Potsdam, 2 décembre 1750.

Milord. Les fréquentes allées et venues des courriers qu'il y a eu depuis peu de temps entre les cours de Vienne, de Pétersbourg et de Londres, avec les avis qu'on m'a donnés de différents grands conseils qu'on a tenus à Vienne auxquels un ministre de Russie avait assisté au sujet des dépêches que ces courriers ont apportées, m'ont fait redoubler d'attention pour pénétrer au possible quel saurait être l'objet de tous ces mouvements extraordinaires. Mes soins ont eu le succès que je viens d'être informé à la fin, par mes correspondants secrets, qu'il s'y est agi d'une affaire d'assez grande conséquence, savoir d'un nouveau traité d'alliance qui venait d'être constaté, signé et ratifié dans le plus grand secret entre les deux cours impériales et celle de Londres. A ce qu'on m'avertit, c'a été le roi d'Angleterre qui a proposé ce traité, et les points principaux qu'on a mis pour base, doivent être une garantie mutuelle et générale de tous les États, provinces et possessions, sans en excepter aucune, que les parties principales se sont promises contre quiconque — selon les termes exprès du traité — qui soit l'agresseur. L'on y doit avoir, entre autres, stipulé formellement qu'en cas que l'Impératrice-Reine viendrait à être attaquée dans ses possessions d'Italie, l'Angleterre fournirait, au premier avis qu'elle en aurait, le secours de 20 vaisseaux de guerre de ligne avec des troupes suffisantes pour en faire des débarquements, et la Russie 30,000 hommes, secours auquel la Russie avait à s'attendre réciproquement, le cas existant qu'elle serait attaquée. Il doit y être stipulé d'ailleurs que, s'il arrivait que la Suède fît des changements dans la forme présente de son gouvernement, on le regarderait comme un cas d'alliance et les alliés s'y opposeraient unanimement de toutes leurs forces. L'on ajoute que la Hollande et le roi de Pologne seraient invités d'accéder au traité, et que les ministres des parties principales contractantes devaient y travailler conjointement.

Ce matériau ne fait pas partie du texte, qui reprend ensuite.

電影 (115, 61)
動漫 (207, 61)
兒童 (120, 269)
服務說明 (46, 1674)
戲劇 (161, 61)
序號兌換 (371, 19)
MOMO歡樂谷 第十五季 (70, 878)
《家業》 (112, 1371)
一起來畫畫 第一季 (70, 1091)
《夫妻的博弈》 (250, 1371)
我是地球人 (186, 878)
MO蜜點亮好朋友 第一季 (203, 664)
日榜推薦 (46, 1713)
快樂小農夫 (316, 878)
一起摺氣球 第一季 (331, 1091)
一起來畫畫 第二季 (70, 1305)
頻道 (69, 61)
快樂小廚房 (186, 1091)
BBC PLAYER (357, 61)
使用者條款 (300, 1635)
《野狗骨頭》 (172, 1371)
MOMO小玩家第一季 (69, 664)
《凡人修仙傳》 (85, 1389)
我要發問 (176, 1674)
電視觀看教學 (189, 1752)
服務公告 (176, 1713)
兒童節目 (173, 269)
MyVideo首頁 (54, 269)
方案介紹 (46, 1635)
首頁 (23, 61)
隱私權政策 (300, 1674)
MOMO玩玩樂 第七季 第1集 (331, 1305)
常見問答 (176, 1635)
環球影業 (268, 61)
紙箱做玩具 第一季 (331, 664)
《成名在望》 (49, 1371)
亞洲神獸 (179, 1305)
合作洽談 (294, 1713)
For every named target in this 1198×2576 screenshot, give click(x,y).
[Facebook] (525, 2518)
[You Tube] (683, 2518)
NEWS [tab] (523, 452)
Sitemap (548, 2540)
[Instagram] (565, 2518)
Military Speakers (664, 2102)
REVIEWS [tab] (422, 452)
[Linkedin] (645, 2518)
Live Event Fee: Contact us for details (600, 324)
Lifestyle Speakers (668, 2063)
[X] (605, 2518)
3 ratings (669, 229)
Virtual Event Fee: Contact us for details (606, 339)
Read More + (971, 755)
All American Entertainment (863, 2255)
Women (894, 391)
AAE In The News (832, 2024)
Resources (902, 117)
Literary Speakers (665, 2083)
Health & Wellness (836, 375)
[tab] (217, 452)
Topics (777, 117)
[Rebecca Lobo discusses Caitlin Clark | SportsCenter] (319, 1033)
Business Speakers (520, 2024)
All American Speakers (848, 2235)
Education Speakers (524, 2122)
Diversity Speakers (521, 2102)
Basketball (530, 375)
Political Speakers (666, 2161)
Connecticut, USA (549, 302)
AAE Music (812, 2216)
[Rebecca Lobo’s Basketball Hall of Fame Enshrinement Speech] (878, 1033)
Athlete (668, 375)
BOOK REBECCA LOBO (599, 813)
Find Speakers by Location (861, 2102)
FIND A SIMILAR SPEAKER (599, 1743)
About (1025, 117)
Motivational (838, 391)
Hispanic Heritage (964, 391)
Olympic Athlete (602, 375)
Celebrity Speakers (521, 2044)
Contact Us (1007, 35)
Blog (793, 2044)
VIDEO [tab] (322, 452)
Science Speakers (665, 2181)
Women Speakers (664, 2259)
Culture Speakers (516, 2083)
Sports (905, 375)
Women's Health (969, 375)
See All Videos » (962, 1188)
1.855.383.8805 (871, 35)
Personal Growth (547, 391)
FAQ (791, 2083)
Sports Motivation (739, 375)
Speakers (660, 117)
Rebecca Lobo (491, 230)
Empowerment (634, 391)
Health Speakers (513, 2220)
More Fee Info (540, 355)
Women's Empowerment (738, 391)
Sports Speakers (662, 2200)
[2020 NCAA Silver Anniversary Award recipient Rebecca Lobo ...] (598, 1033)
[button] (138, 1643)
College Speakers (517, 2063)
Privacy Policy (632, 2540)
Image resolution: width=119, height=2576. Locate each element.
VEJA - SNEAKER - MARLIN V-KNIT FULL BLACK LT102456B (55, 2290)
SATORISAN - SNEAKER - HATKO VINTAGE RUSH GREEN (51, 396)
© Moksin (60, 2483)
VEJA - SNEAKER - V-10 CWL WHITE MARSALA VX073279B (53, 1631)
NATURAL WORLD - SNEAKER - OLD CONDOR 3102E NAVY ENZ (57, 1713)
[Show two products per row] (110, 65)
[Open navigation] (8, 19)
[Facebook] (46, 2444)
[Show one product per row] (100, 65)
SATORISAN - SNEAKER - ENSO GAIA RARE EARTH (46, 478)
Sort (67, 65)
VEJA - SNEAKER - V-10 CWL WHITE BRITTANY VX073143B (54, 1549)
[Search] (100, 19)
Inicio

Voilà en gros le plan sur lequel cette alliance doit être bâtie, le temps n'ayant pas permis encore à mes correspondants de m'en marquer les autres détails. L'on m'assure, de plus, que le prince d'Orange dressait sous mains ses batteries afin de pouvoir s'emparer entièrement de l'autorité souveraine de la Hollande, ce qui se réaliserait apparemment en peu de temps.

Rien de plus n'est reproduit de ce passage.